The budget – the first in two years and the first since the onset of the COVID-19 pandemic – comes as small businesses once again contemplate closures, bankruptcies and layoffs as the country struggles with shutdowns related to a more virulent third wave of the virus. 

The business wage subsidy, rent subsidy and lockdown top-ups will be extended to Sept. 25. The timeframe will also be expanded for Canadians infected with the virus who take sick leave, are in isolation or care for children and family. 

The extension of the wage subsidy and rent subsidy with lockdown top-ups is expected to cost $10.1 billion and $1.9 billion, respectively. The rate of both will gradually be decreased starting in July, as vaccinations become more widespread. 

“The wage subsidy extension is prudent, given that there's a lot of uncertainty around the vaccine rollout … but once you start to apply the policy, it just gets very difficult,” said Pedro Antunes, chief economist at the Conference Board of Canada, a non-partisan think tank. 

The Canadian Federation of Independent Businesses, which had warned that more than 181,000 businesses risk closing over the next year, welcomed extensions to subsidies, the new hiring program and the government's commitment to try to reduce credit card swipe fees for small businesses. 

But the advocacy group was disappointed new businesses were overlooked.

“Today’s budget delivered meaningful support to many, but there are still critical gaps in the federal relief programs that exclude tens of thousands of hard-hit businesses," CFIB President Dan Kelly said in a statement.

The CFIB spent much of the pandemic urging the government to boost its small business supports but asked for a moratorium on new costs for small businesses, forgiveness for more small business debt, longer repayment terms for loans and hiring incentives. 

It demanded the government also hold off on introducing consumer incentives to spur spending until small businesses can fully open and benefit. 

As the wage subsidy winds down, the government plans to introduce the Canada Recovery Hiring Program to offset the cost of increasing worker hours or hiring additional staff as businesses reopen.  

The new program is expected to cost $595 million and will involve a subsidy of up to 50 per cent between June 6 and Nov. 20 for a maximum of $1,129 per employee per week. 

Eligible employers will be able to claim either the hiring subsidy or the current wage subsidy for a particular qualifying period, but not both and the hiring subsidy will not apply to furloughed staff. 
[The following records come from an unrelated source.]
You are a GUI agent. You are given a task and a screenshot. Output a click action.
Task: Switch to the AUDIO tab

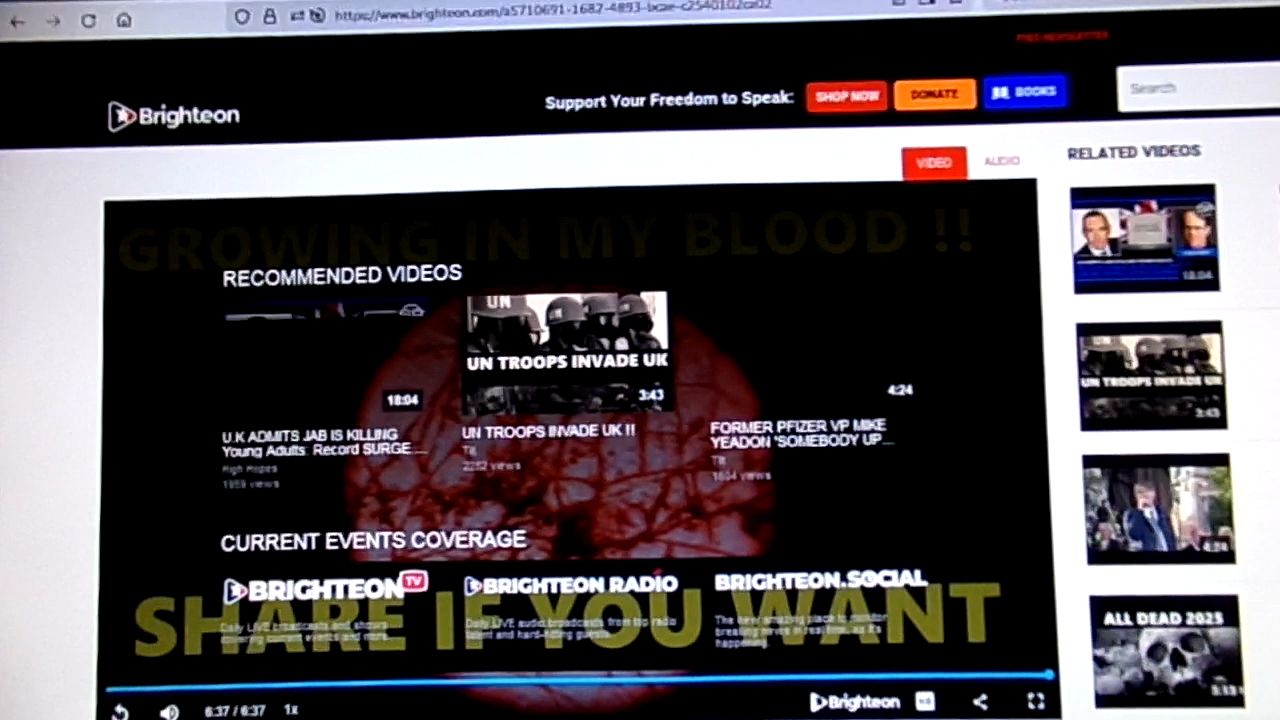1001,161
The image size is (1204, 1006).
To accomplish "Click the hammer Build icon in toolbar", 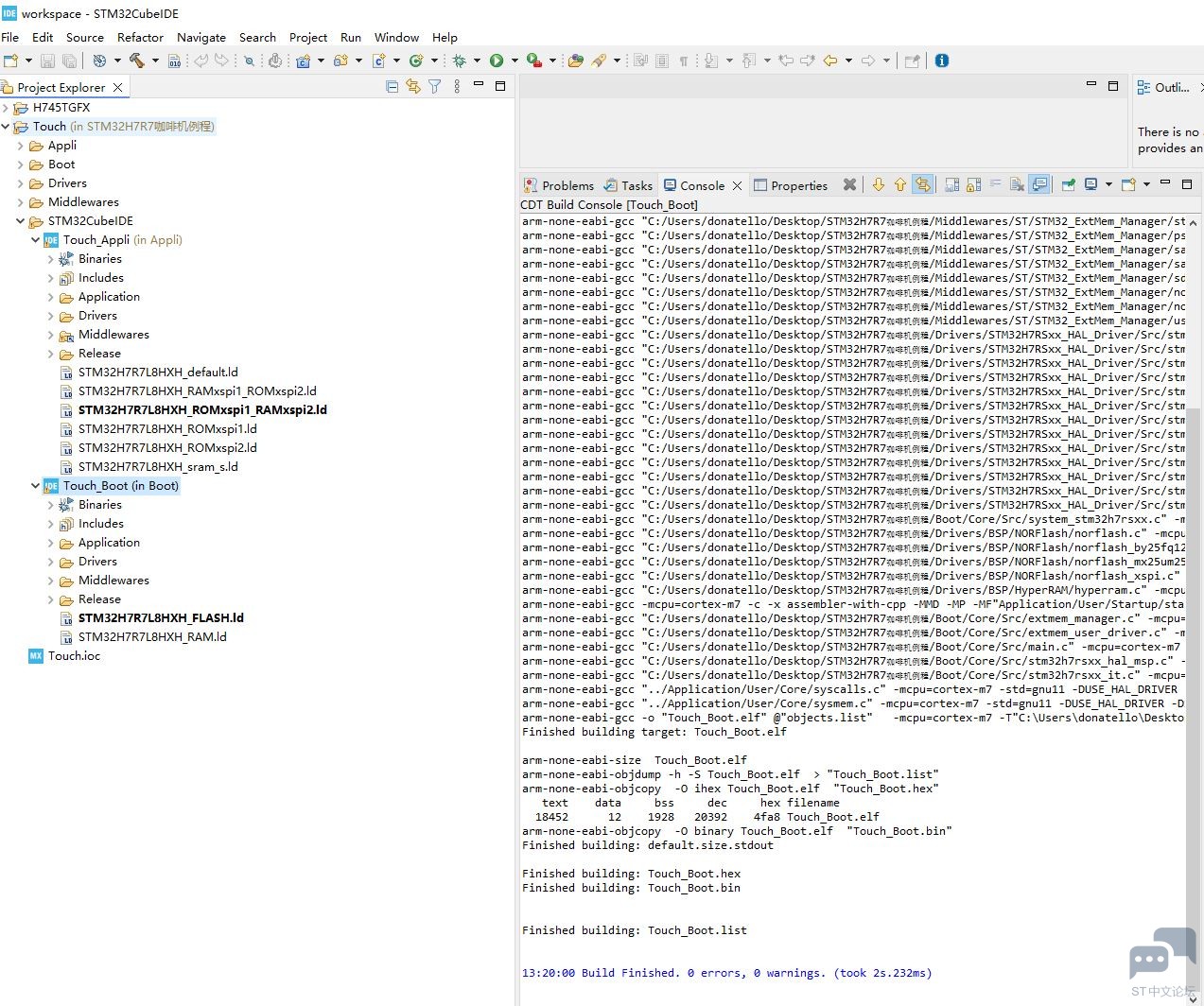I will click(137, 61).
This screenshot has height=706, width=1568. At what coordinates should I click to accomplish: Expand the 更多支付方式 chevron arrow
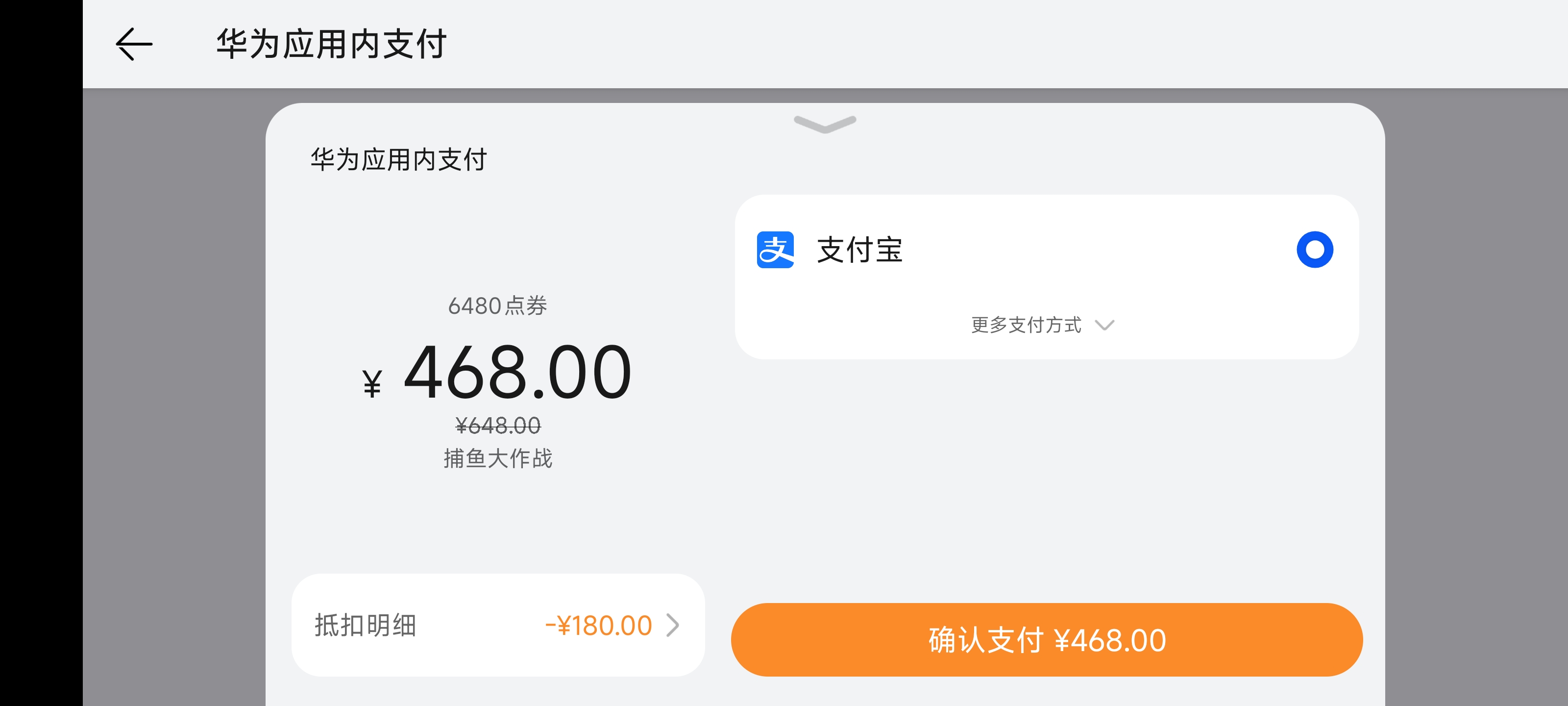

The government will also spend $4 billion on the Canada Digital Adoption Program, that will create a “Canadian technology corps” of 28,000 young Canadians, who will be trained and deployed to help as many as 160,000 small businesses move online and offer e-commerce. 

These businesses will be eligible for microgrants to support digitization. For companies farther ahead with technology adoption, there will be access to advisory support. 

The budget also proposes allowing immediate expensing of up to $1.5 million of eligible capital investments by Canadian-controlled private corporations made on or after budget day and before 2024 to free up cash that can be used for job creation. 

They will be paired with improvements to the Canada Small Business Financing Program, that will now include lending against intellectual property and start-up assets and expenses, raising the maximum loan to $500,000 from $350,000 and a new line of credit to cover short-term capital needs. 

But the budget will not be without costs to businesses. The government will implement a $15 minimum wage for federally regulated employees that will rise with inflation and include provisions to ensure that where provincial or territorial minimum wages are higher, that wage will prevail.  

The government says the measure will benefit more than 26,000 workers – 36 per cent of them newcomers or immigrants.

But Antunes said a federal minimum wage increase affects relatively few people while some regions have significantly higher costs of living than others. 

“I just find that the market probably settles these things better,” he said.